** Directions **
- A) In the text below about euro-franc options, rewrite the paragraph beginning "The drop in volumes suggests" more briefly, keeping its main facts.
- B) According to the text below about euro-franc options, what share of contracts that changed hands since Monday were aimed at a stronger euro?
- C) Proceed with the text below about euro-franc options, writing on from its last sentence.

** Text excerpt **
BEGIN
More than 80% of contracts that changed hands since Monday were aimed at a stronger euro, data from the Depository Trust & Clearing Corporation show. That contrasts with the trend seen earlier in June, when demand for bullish and bearish options were more balanced.

Europe’s shared currency is heading for a third weekly drop against the franc — a favorite of haven seekers during bouts of risk aversion — on concern about a second wave of Covid-19 infections and the threat of a global trade war. A chart pattern now in the making, known as the inverted hammer, suggests that the trend is about to reverse.

A decisive euro rebound against the Swiss currency could be a sign of global market mood over the coming months — one where the typical summer lull tempers any sentiment upheavals fueled by pandemic and economic headlines.

This week’s euro-bullish transactions in options went through amid an overall slowdown in trading flows — and that’s significant.

The drop in volumes suggests investors see a smaller chance of market turmoil into the summer — which would work against a haven asset such as the franc. This is also reflected in a slump in appetite for options that pay out on large moves, with a one-week demand gauge having fallen to the lowest since early March and below its past-year average.
END
** Raw data **
BEGIN
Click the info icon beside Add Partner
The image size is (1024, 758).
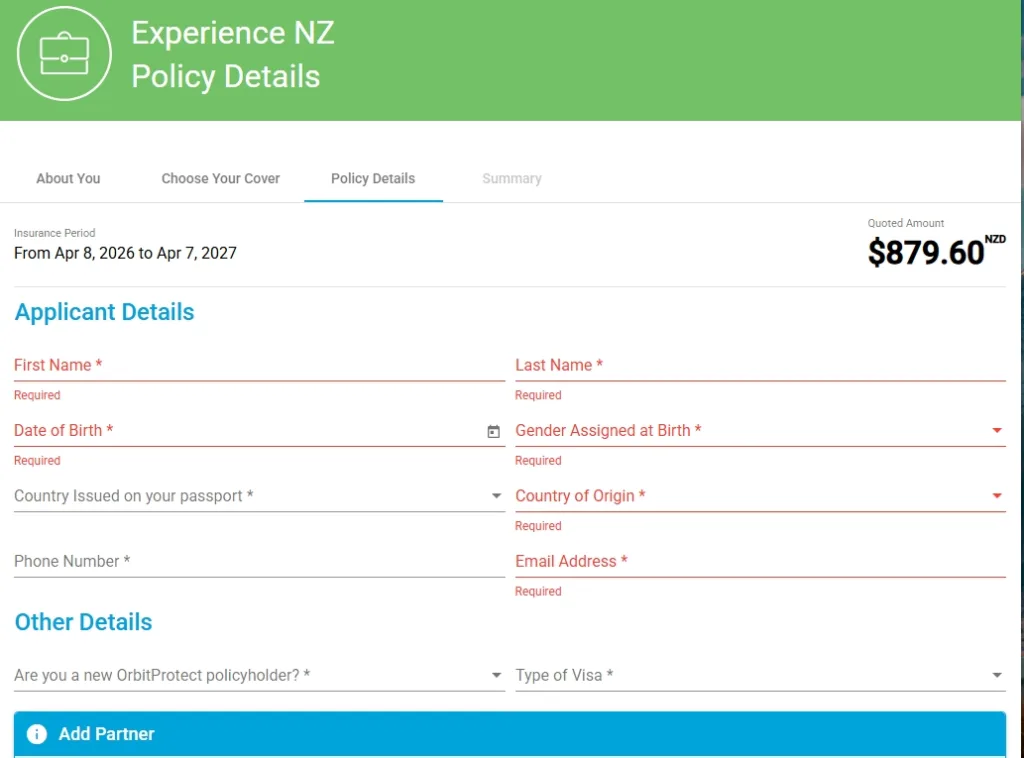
END
** Answers by item number **
- A) Lower trading volumes suggest investors expect less market turmoil into the summer, which would hurt a haven like the franc. Demand for options that pay out on large moves has also slumped: a one-week gauge is at its lowest since early March and below its past-year average.

- B) More than 80%.

- C)
The euro was little changed Friday around 1.0637 versus the franc in relatively quiet trading, largely dominated by quarter-end flows. Should it stay near these levels, technicals will support views for a rebound in the common currency.

The pair is about to complete a bullish pattern on the weekly chart. This points to a reversal and suggests that the latest drop was just a correction of the sharp rally seen between May 18 and June 5.

Such a formation has been seen only once since the Swiss National Bank removed the 1.20 exchange-rate floor in 2015 — and the euro rose by more than 4% within two months after that.

  • NOTE: Vassilis Karamanis is an FX and rates strategist who writes for Bloomberg. The observations he makes are his own and are not intended as investment advice.